The Institutional Process
- Interagency review: Interagency review process.
- Department coordination: Department coordination.
- Classification decisions: Classification decisions.
- Public disclosure: Public disclosure decisions.
- Political coordination: Political coordination.
The Press Corps Frustration
- Substantive questions: Substantive question pushback.
- Document criticism: Document criticism expressions.
- Access demands: Access demand escalation.
- Professional frustration: Professional frustration signals.
- Adversarial tone: More adversarial tone.
The Republican Response
- McCaul investigation: Rep. McCaul-led investigation.
- Congressional hearings: Multiple congressional hearings.
- Document demands: Document demand pursuit.
- Testimony requirements: Testimony requirements.
- Public campaign: Public political campaign.
The Professional Dissent
- Gen. McKenzie: McKenzie’s documented dissent.
- Military perspective: Military professional perspective.
- Intelligence community: Intelligence community assessments.
- State Department: State Department internal concerns.
- Historical record: Historical record complications.
The Accountability Standards
- Government accountability: Government accountability standards.
- Crisis responsibility: Crisis responsibility norms.
- Administrative accountability: Administrative accountability.
- Political accountability: Political accountability.

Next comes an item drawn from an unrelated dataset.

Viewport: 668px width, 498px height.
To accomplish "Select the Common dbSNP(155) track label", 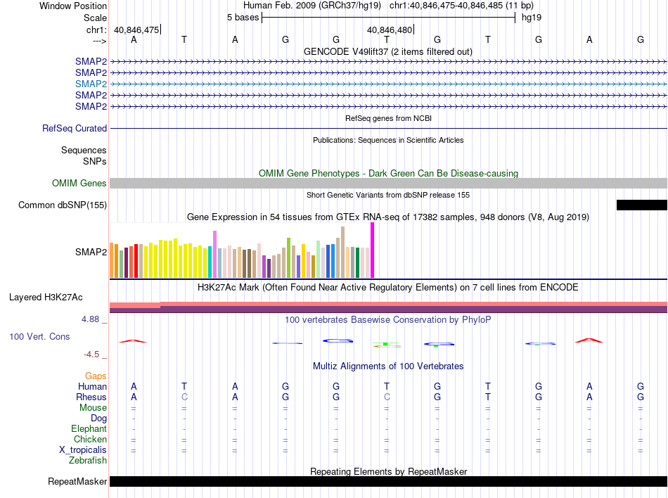I will pos(63,205).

- Historical accountability: Historical accountability implications.
The Policy Implications
- Future operations: Future military operations.
- Evacuation planning: Non-combatant evacuation planning.

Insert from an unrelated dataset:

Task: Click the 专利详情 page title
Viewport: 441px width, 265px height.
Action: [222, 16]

- Allied commitments: Allied commitment implications.
- Counterterrorism: Counterterrorism implications.
- Civilian protection: Civilian protection implications.
The Messaging Strategy
- Narrative control: Narrative control efforts.
- Political protection: Political protection.
- Historical positioning: Historical positioning.
- Forward focus: Forward-looking focus.
- Blame displacement: Blame displacement strategy.
Key Takeaways
- Reporter noted the Afghanistan withdrawal review contained “four pages” blaming the Trump administration.
- The document reportedly lacked any expression of accountability or mistake acknowledgment from Biden or others.
- Kirby defended by arguing the voluntary nature of the agency reviews constituted accountability.
- The review was not legislatively mandated but self-directed by agencies.
- The exchange highlighted the administration’s approach to political responsibility for the withdrawal.
- Accountability questions continued to dog the administration despite the review release.
Transcript Highlights
The following quotations are drawn from an AI-generated Whisper transcript of the briefing and should be considered unverified pending official transcript release.
- “There’s four pages here of blame on the previous administration or this White House explanation of what the last White House did regarding Afghanistan.” — Reporter framing
- “Nowhere in here does there appear to be any expression of accountability or mistake by either the President himself or others.” — Reporter framing
- “Is there any for what happened?” — Reporter question
- “I would argue that the very fact that we voluntarily, the agencies voluntarily decided to go conduct after action, nobody told them to do that.” — John Kirby
- “That wasn’t legislated by Congress. They did that on their own.” — John Kirby
- “The fact that they did that.” — John Kirby
Full transcript: 94 words transcribed via Whisper AI.